Throughout the Covid-19 pandemic, our political response has consistently been too slow in adapting to changing circumstances and new research. Two years after the pandemic, the federal government is still unable to provide reliable estimates of how many schools have opened or how many students have been quarantined. Of the 56,000 grants awarded by the National Institutes of Health in 2020, two were allocated to study the effectiveness of masks and two to study Covid transmission in schools. It took the U.S. Department of Education and the U.S. Department of Transportation seven months to address regulatory issues related to the shortage of school bus drivers. And the CDC’s recommendations continue to lag steadily behind new Covid-19 studies, the risks the virus poses to children, and the mitigation measures needed to contain it.
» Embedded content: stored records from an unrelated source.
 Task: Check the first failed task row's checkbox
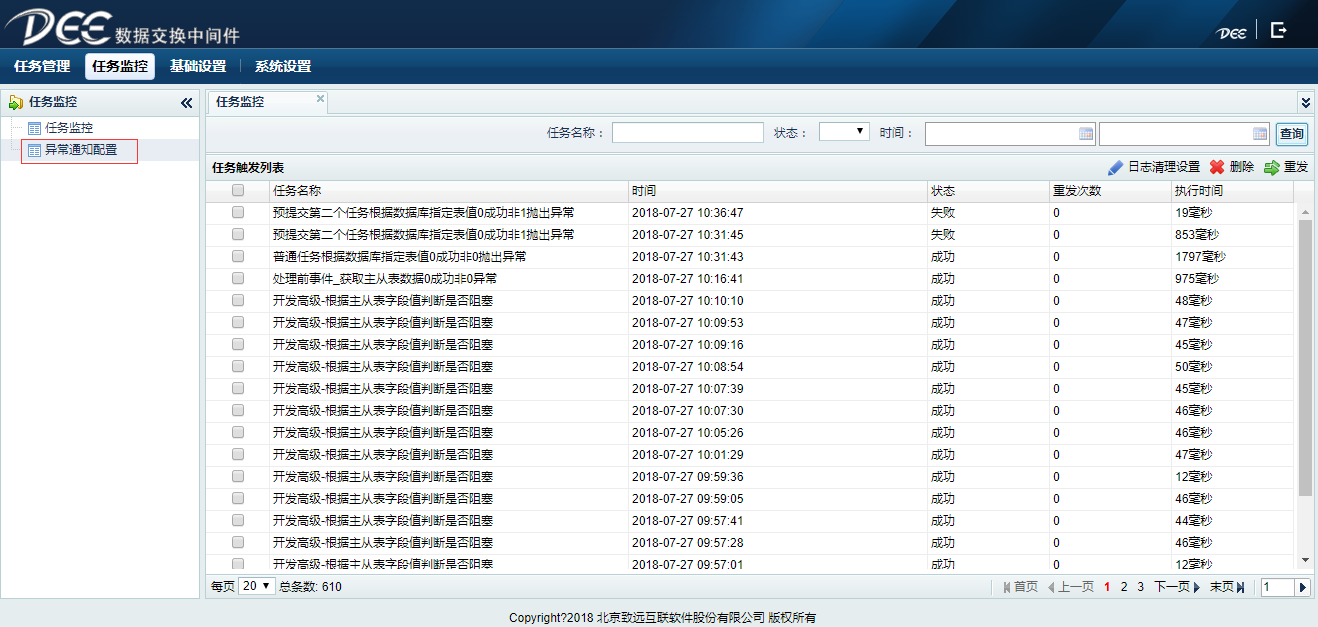[238, 213]
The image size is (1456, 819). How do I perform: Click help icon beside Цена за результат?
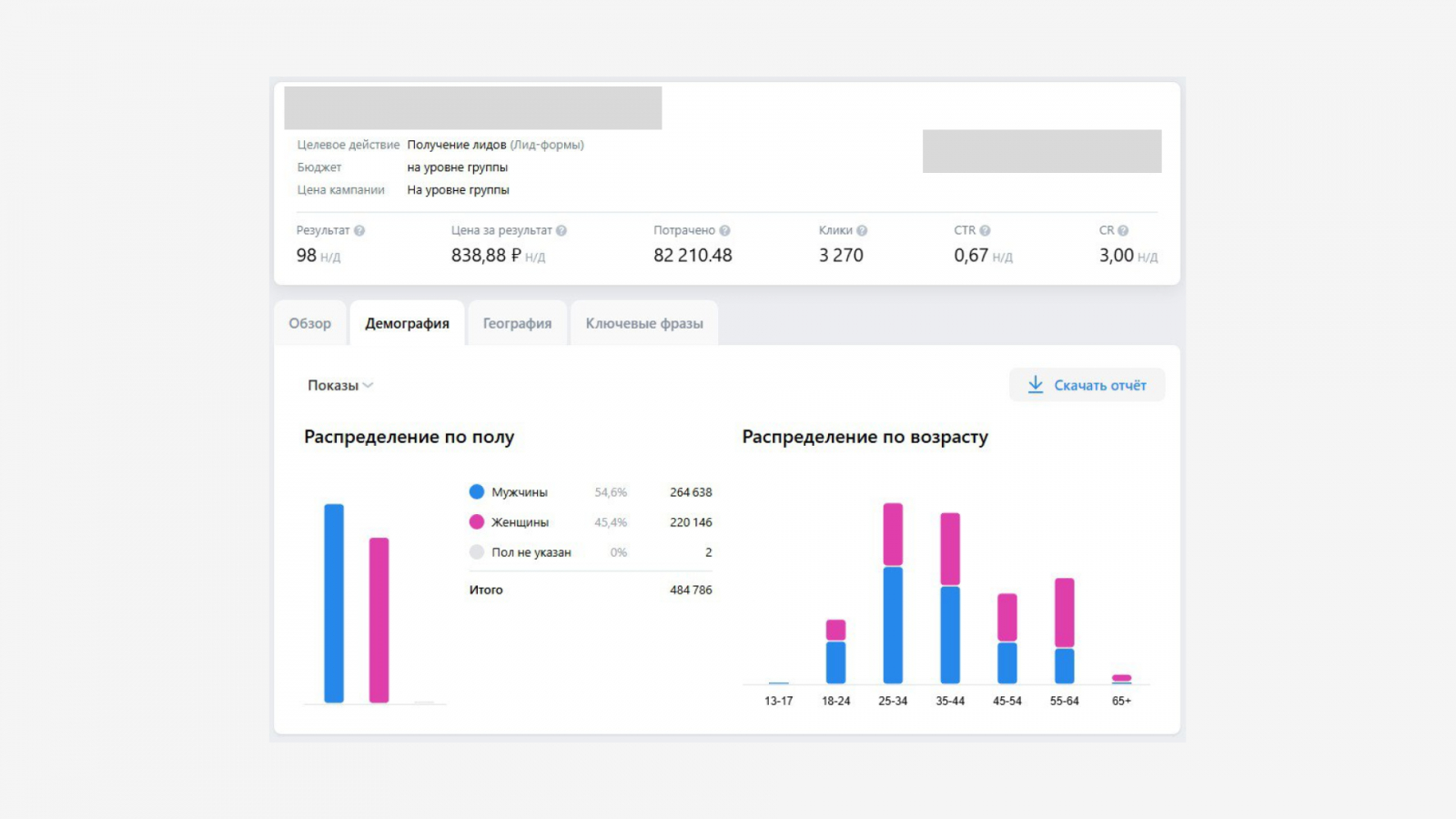coord(561,231)
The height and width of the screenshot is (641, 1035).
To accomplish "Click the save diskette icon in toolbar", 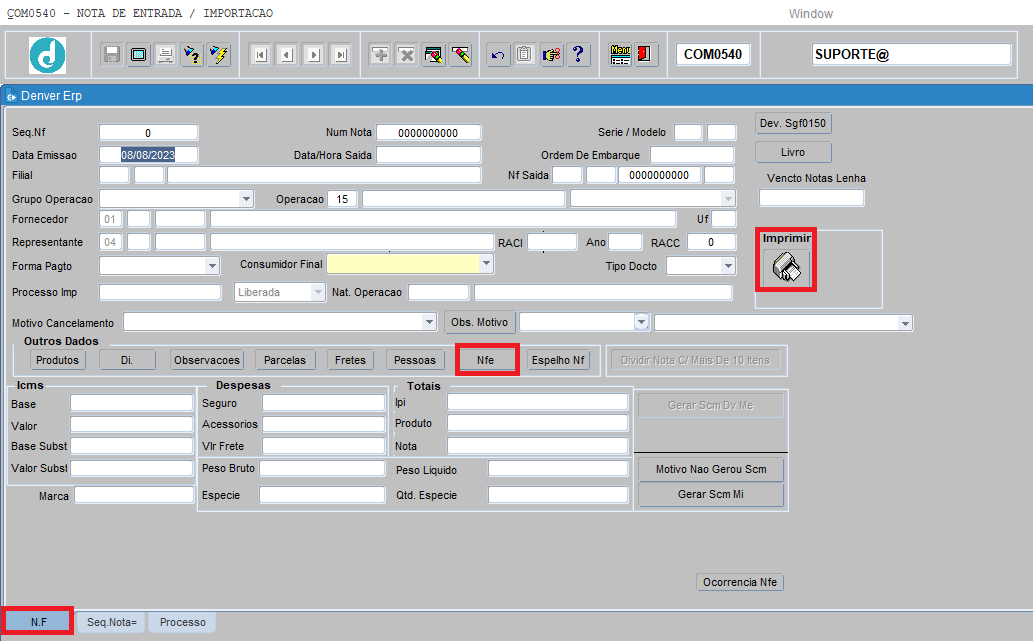I will [x=112, y=55].
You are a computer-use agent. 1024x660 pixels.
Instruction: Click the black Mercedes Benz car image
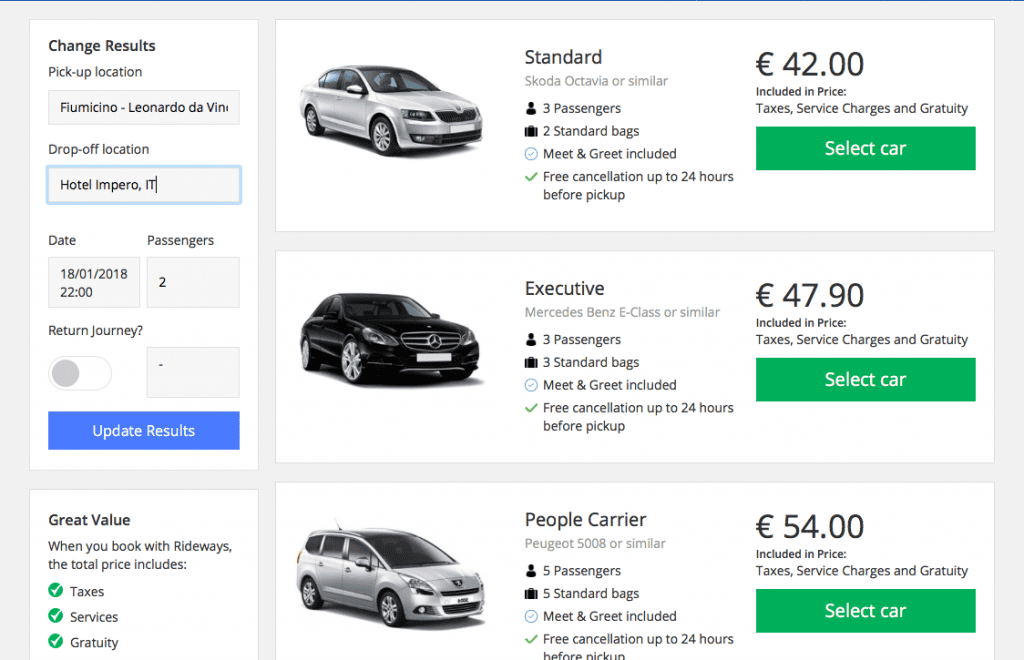(391, 338)
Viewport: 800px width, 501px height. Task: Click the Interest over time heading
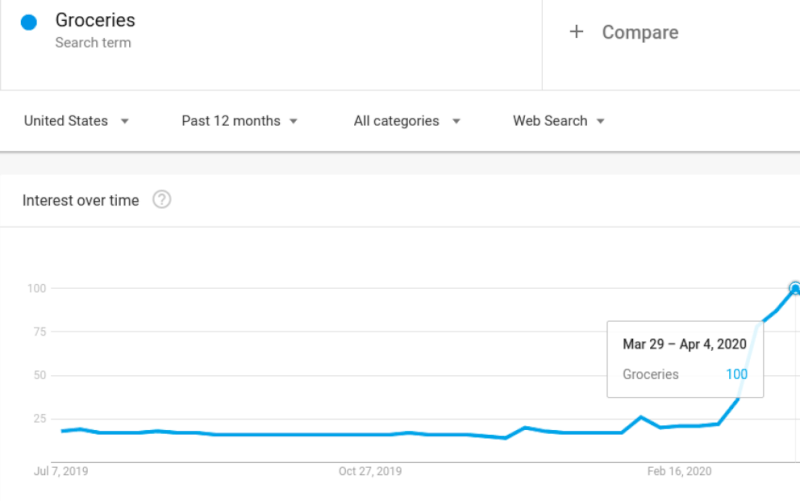pos(81,201)
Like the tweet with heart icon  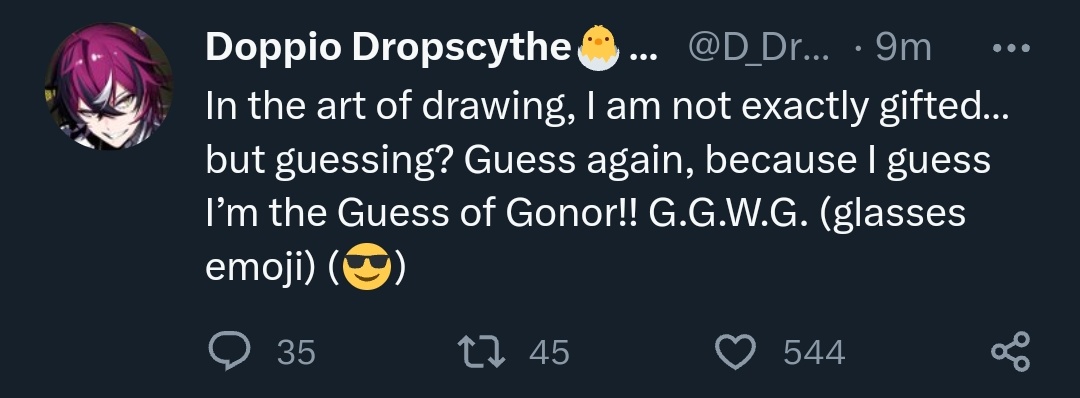tap(736, 353)
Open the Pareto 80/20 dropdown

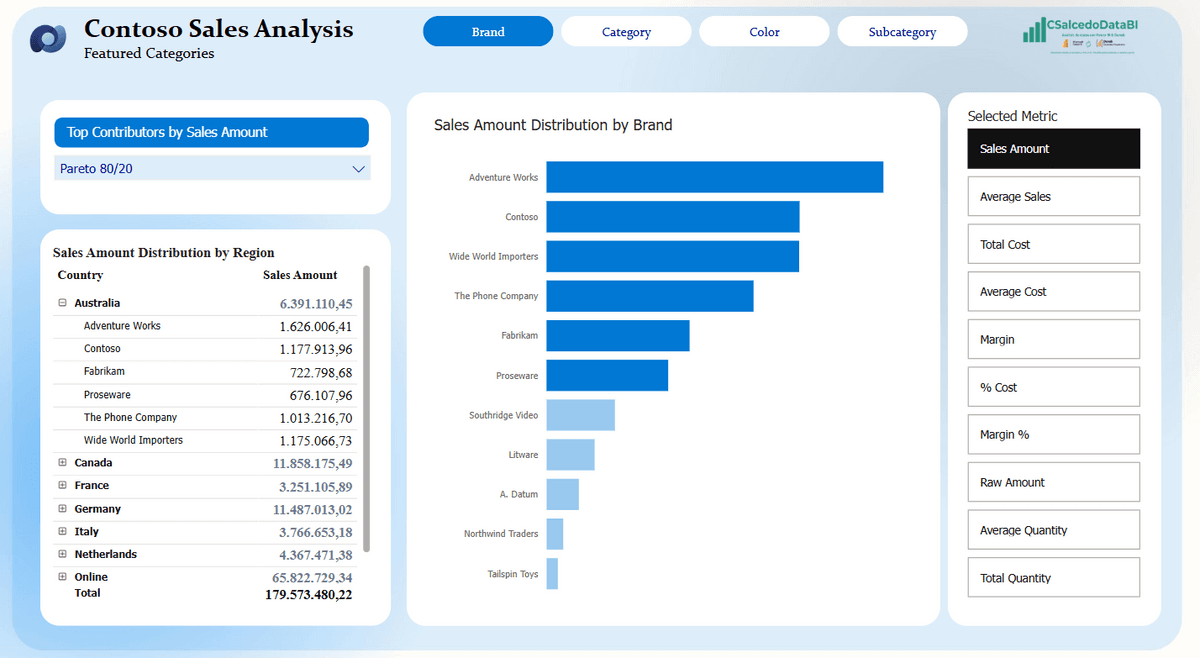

There are three steps politicians can take to strengthen our political response. First, they can recognize that better data is the basis for a better response, and act accordingly. Policymakers should require schools to report positive cases, the number of students in quarantine or distance learning, and mitigation measures in place at the school. Such data will help better track future virus waves and will help study the effectiveness of masks, social distancing, pre-stay testing programs and other protective measures. One of the reasons for such intense discussions about the effectiveness of masks in schools now is that we have not gathered the data needed to find out how well masks work in school settings. The financial burden of collecting and reporting this information is more than offset by the $ 280 billion in federal Covid funding that has already been allocated. Organizations like Code for America and US Digital Services can also help states build capacity through improved data systems.

Second, our country needs a better system to help leaders understand the growing body of Covid-19 research and related mitigation strategies. Many studies have limitations in how their results should be interpreted. Preprints are readily available and they can be confusing or misleading without proper context and interpretation, especially since people can usually find multiple studies that support any position they already hold. We need to better summarize the research and the picture they paint together. This can be achieved through an interagency task force consisting of researchers from the CDC, the National Institutes of Health, and the U.S. Department of Education.

Third, policymakers need to make more decisions related to Covid, through a deliberate political process that can assess trade-offs between different courses of action. In this way, the government manages almost all other policy issues, from economic issues to foreign relations. Decisions are rarely made by a single agency, but are discussed among cabinet members who have different perspectives on assessing the costs and benefits of different decisions. We need more of this debate not only at the federal level but also among state leaders to help develop pandemic policy strategies that better match the health benefits compared to other social, economic, and educational costs.

The end of the Omicron surge is an opportunity. This gives us the opportunity to rethink our pandemic response strategies and prepare for the future. And it makes it possible to return to a certain degree of normalcy. Among other things, this moment throws us with a new urgency to commit to building a system that serves all students with their academic renewal. How will our leaders withstand the challenge of today? Students are counting on us and we should not let them down.